Aku, Anu dan Asu

Suatu senja yang indah di atas lembah salah satu gedung besar komplek istana para dewa di kayangan, dewa konflik menikmati secangkir teh manis yang terbuat dari tiga helai daun teh muda yang sudah dijemur dengan kadar air hingga mencapai 2,5 persen diseduh dengan air mendidih pada suhu 100 derajat celcius dengan pemanis dari madu tawon yang bersarang di dahan pohon kapuk randu di tengah hutan belantara yang masih perawan. Sebagai dewa konflik, tugasnya sehari-hari adalah mencatat dan mengarsip semua konflik yang terjadi di muka bumi serta melengkapinya dengan catatan kritis sekaligus komentar-komentar terkait perkembangan pola konflik yang terjadi semenjak dunia ini dihuni oleh makhluk yang bernama manusia. Ia tengah menikmati masa cuti selama beberapa semester ke depan untuk memberi kesempatan kepada para asisten dewa konflik yang berjumlah tak kurang dari tiga belas asisten itu untuk memainkan peran penting dalam intitusi kekonflikan pemerintahan dewa di khayangan.

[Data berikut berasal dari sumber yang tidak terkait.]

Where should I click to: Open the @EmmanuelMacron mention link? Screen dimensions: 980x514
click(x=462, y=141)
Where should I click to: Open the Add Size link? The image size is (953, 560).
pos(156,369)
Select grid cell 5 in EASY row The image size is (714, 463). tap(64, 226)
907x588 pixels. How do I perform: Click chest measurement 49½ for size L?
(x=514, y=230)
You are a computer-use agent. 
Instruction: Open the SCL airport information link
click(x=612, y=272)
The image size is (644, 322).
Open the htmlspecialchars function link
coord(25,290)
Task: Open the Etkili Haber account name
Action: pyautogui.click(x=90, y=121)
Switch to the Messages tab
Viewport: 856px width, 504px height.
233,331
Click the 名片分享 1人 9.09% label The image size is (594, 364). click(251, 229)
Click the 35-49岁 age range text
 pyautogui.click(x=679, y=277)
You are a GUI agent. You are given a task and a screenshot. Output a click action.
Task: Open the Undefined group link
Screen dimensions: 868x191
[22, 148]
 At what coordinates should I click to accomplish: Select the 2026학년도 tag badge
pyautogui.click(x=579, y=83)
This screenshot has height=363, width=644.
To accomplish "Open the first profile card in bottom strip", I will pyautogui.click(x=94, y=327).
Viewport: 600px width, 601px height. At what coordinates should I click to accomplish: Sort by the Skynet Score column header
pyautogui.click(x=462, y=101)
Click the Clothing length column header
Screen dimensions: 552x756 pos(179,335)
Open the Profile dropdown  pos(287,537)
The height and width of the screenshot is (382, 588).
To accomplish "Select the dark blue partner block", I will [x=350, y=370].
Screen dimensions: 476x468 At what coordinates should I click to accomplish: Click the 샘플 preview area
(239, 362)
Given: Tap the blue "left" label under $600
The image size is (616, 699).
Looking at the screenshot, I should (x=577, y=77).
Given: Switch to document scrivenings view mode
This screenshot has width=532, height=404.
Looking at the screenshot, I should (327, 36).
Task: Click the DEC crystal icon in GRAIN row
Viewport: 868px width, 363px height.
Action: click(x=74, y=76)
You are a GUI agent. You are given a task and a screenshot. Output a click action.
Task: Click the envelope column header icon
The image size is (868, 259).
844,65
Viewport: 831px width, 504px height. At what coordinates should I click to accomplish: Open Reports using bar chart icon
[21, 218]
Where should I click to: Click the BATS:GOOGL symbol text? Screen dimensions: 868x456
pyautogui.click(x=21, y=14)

Menurut catatan arsipnya yang telah ia susun semenjak ia diangkat resmi menjadi dewa konflik tiga ratusan tahun yang lalu, hanya ada tiga hal yang menjadi determinan terjadinya semua konflik di muka bumi, mulai dari konflik sederhana, konflik rumah tangga, konflik politik, regional hingga konflik atas nama para dewa. Ketiga hal itu adalah aku, anu dan asu. Selengkapnya rincian masing-masing dari ketiga hal itu adalah sebagai berikut:

Aku

Keberadaan aku dalam diri manusia telah ada semenjak ia dilahirkan. Hal ini menjadi semakin kuat ketika ia berproses dalam kehidupan sehari-hari. Aku menjadi patokan dari semua tindakan manusia, mulai dari tindakan pribadi, semi pribadi hingga tindakan pribadi yang memanfaatkan orang lain bahkan mengorbankan orang lain. Semua tak lain adalah untuk memuaskan aku yang bersemayam dalam diri manusia. Ketika aku dari seseorang telah berbenturan dengan kepentingan aku manusia lain, maka muncullah berbagai macam konflik yang pada akhirnya hanya akan mempertajam rasa aku di masa depan sejarah manusia yang bersangkutan tersebut. Dinamika aku dalam pribadi manusia mengalami perkembangan mulai dari meng- aku internal hingga meng- aku eksternal.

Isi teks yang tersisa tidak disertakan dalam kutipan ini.